___ Input for this task ___
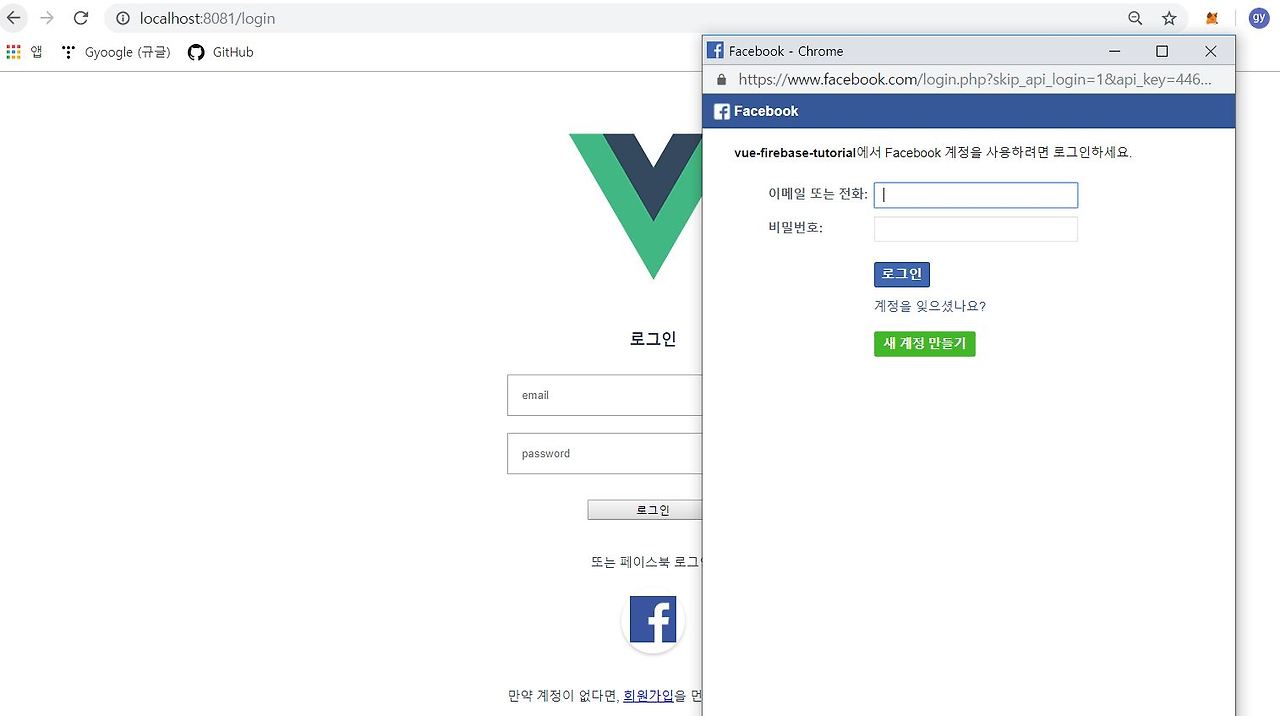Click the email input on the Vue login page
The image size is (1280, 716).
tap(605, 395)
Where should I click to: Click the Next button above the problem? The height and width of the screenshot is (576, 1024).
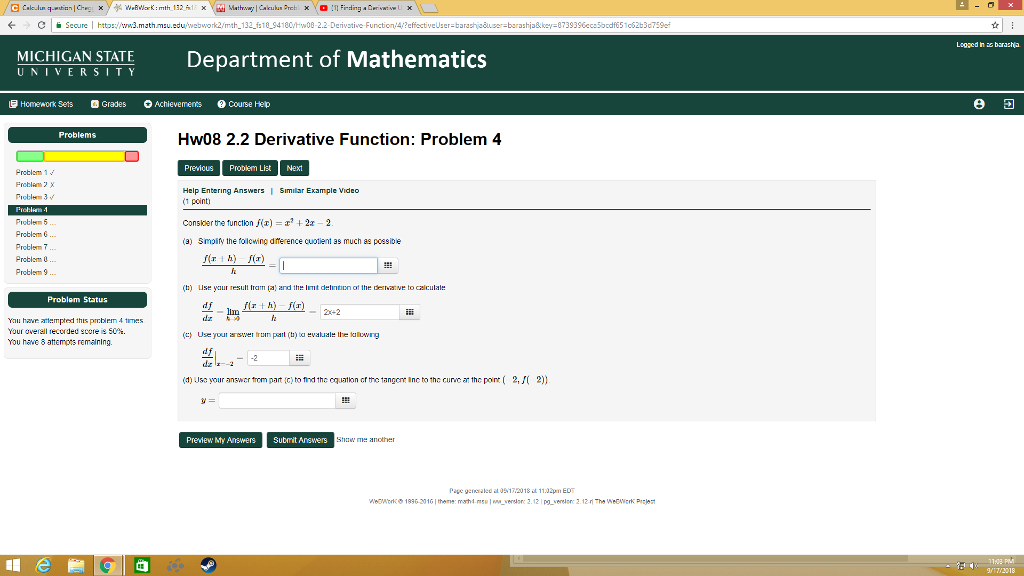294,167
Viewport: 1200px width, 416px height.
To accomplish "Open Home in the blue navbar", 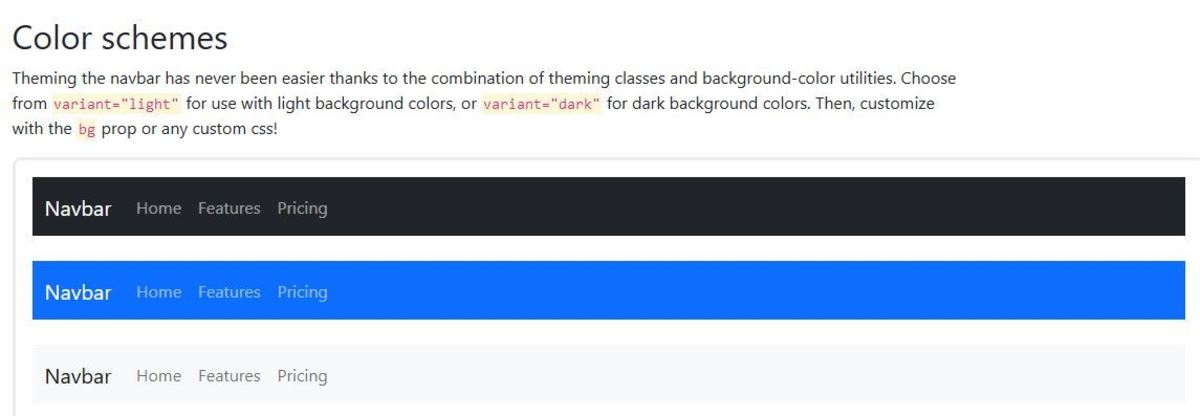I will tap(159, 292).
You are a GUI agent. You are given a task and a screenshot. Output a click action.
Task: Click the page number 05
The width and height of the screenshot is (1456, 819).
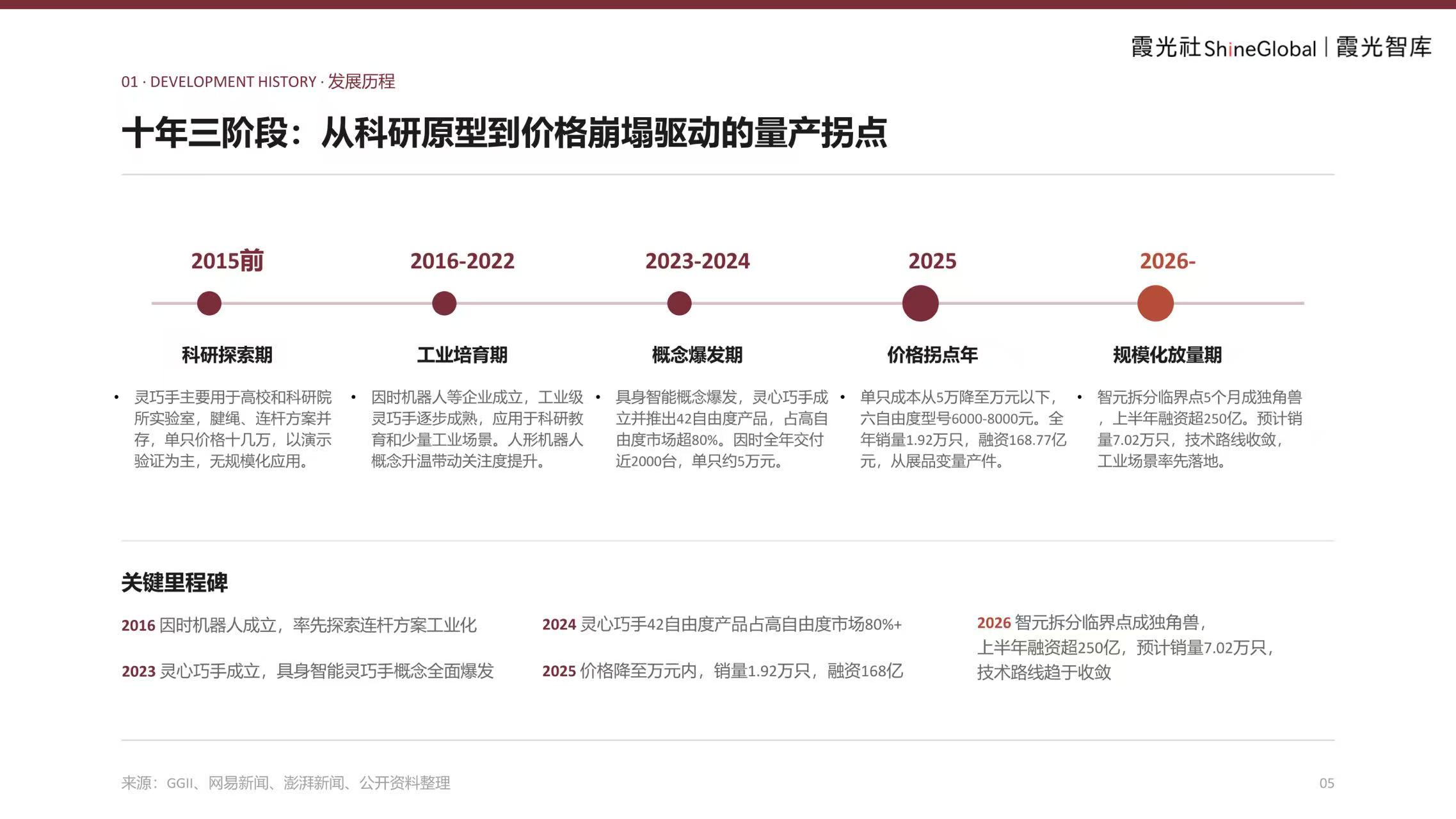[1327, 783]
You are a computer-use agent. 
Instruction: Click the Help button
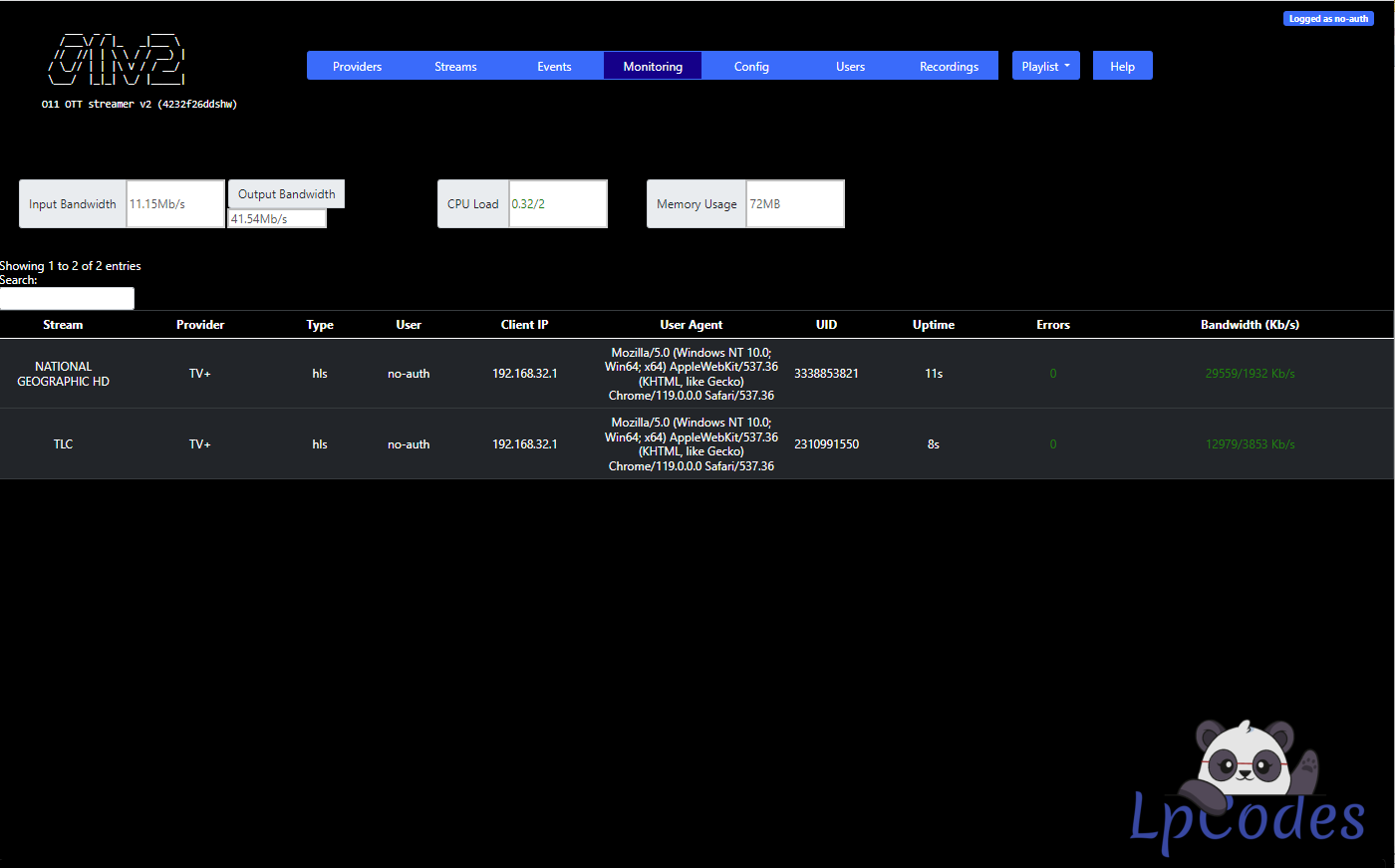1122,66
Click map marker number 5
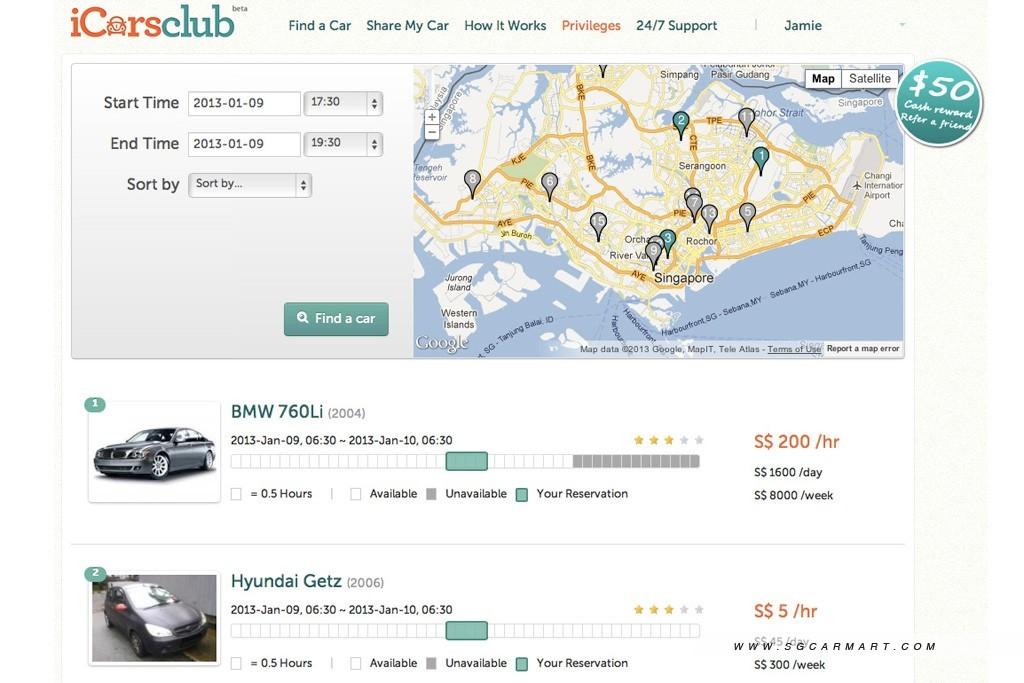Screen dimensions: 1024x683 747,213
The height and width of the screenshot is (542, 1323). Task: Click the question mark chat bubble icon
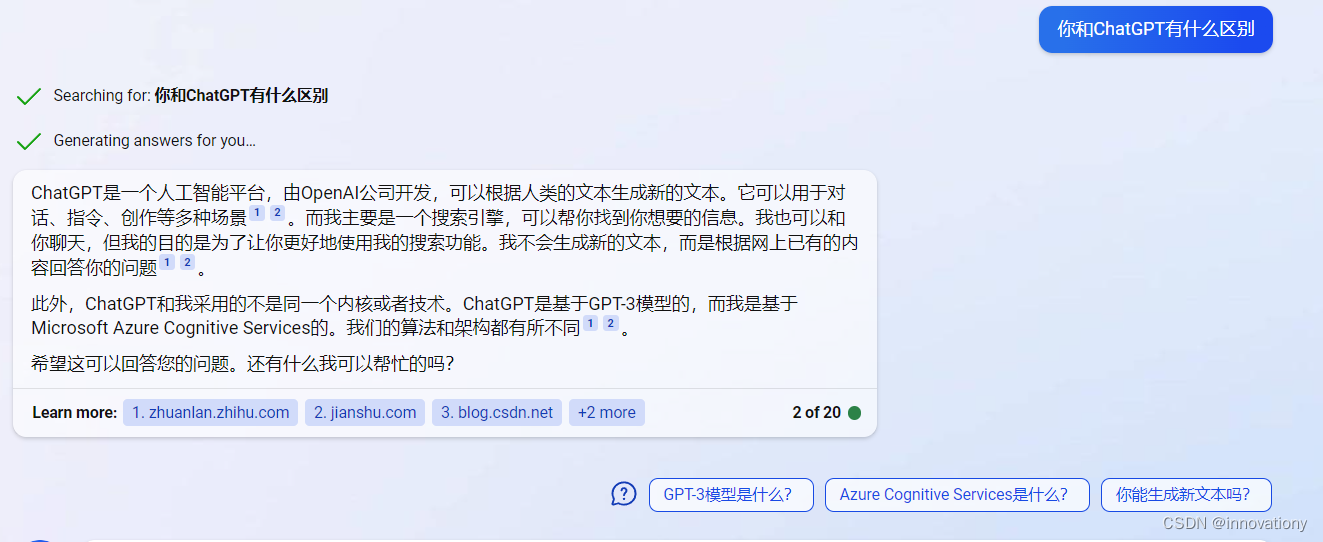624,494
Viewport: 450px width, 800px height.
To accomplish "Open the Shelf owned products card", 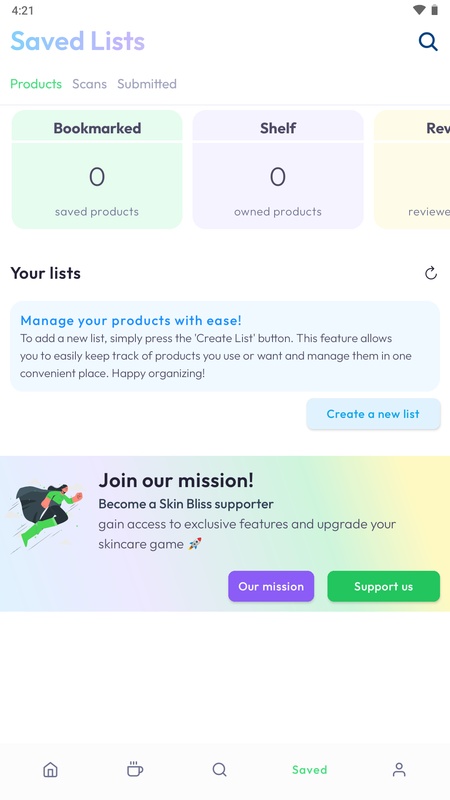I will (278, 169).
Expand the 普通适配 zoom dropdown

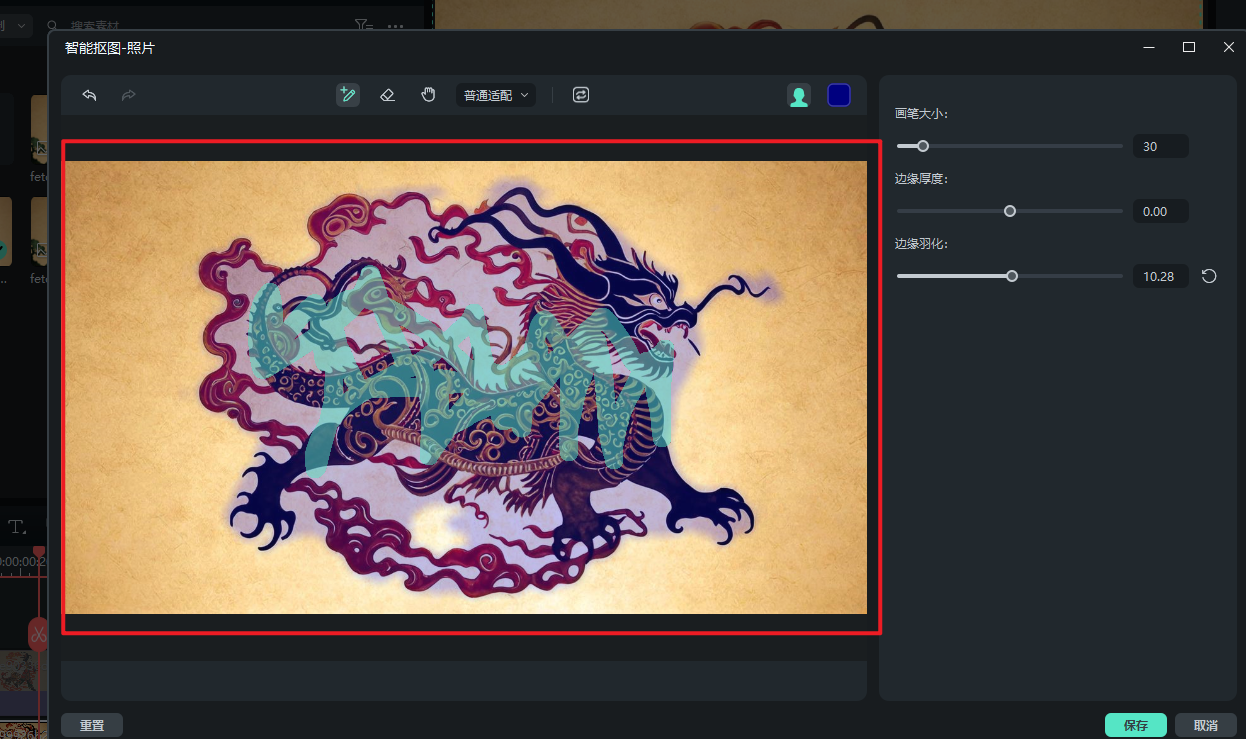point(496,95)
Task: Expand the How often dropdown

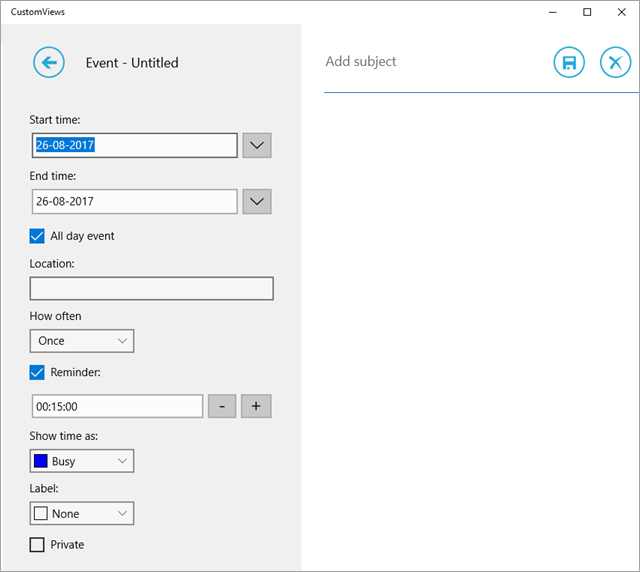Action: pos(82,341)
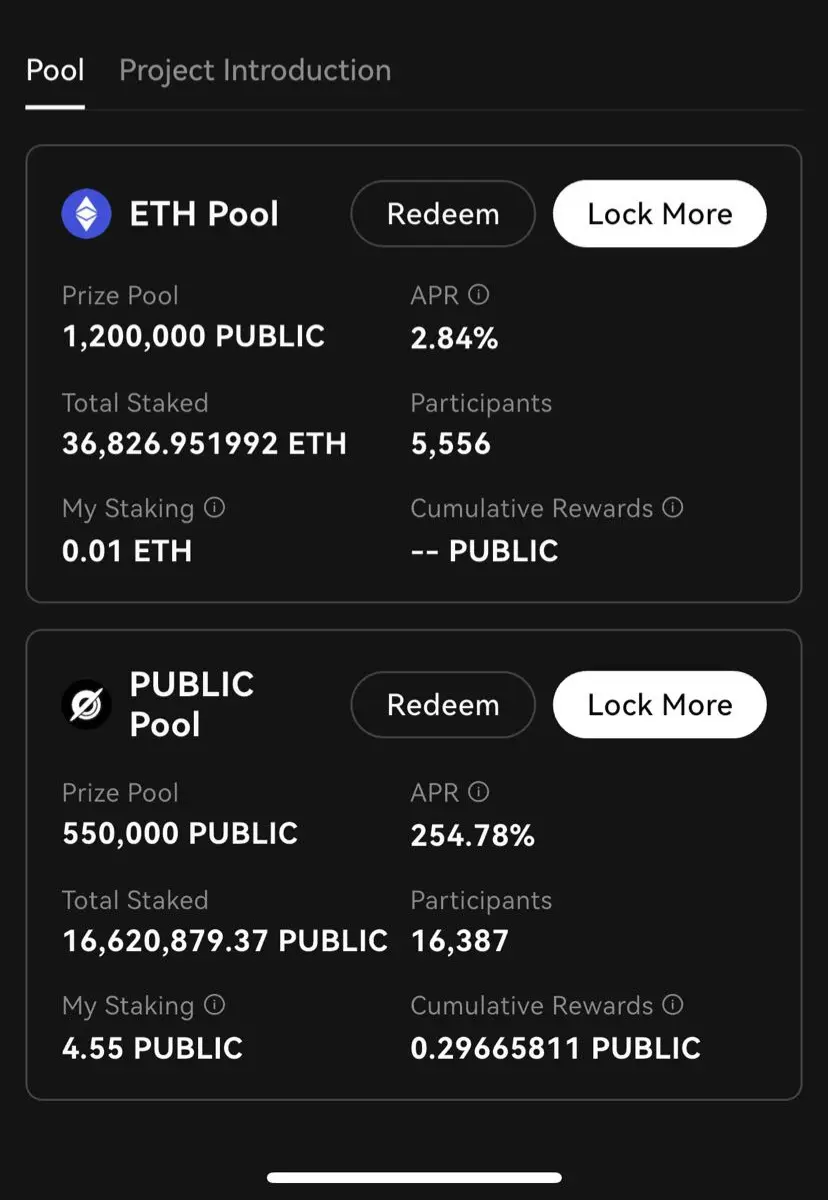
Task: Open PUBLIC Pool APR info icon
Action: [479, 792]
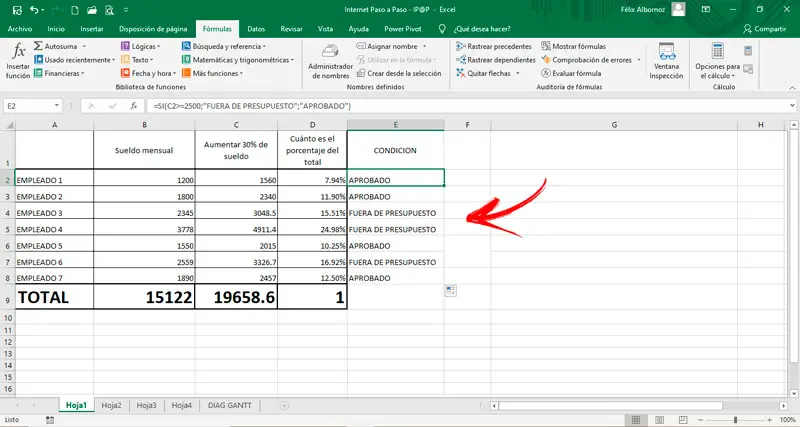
___
● **Work to complete**
Line by line, check the data above for the word "agent" and state how many lines contain it. Give only the number.

● **Exercise response**
2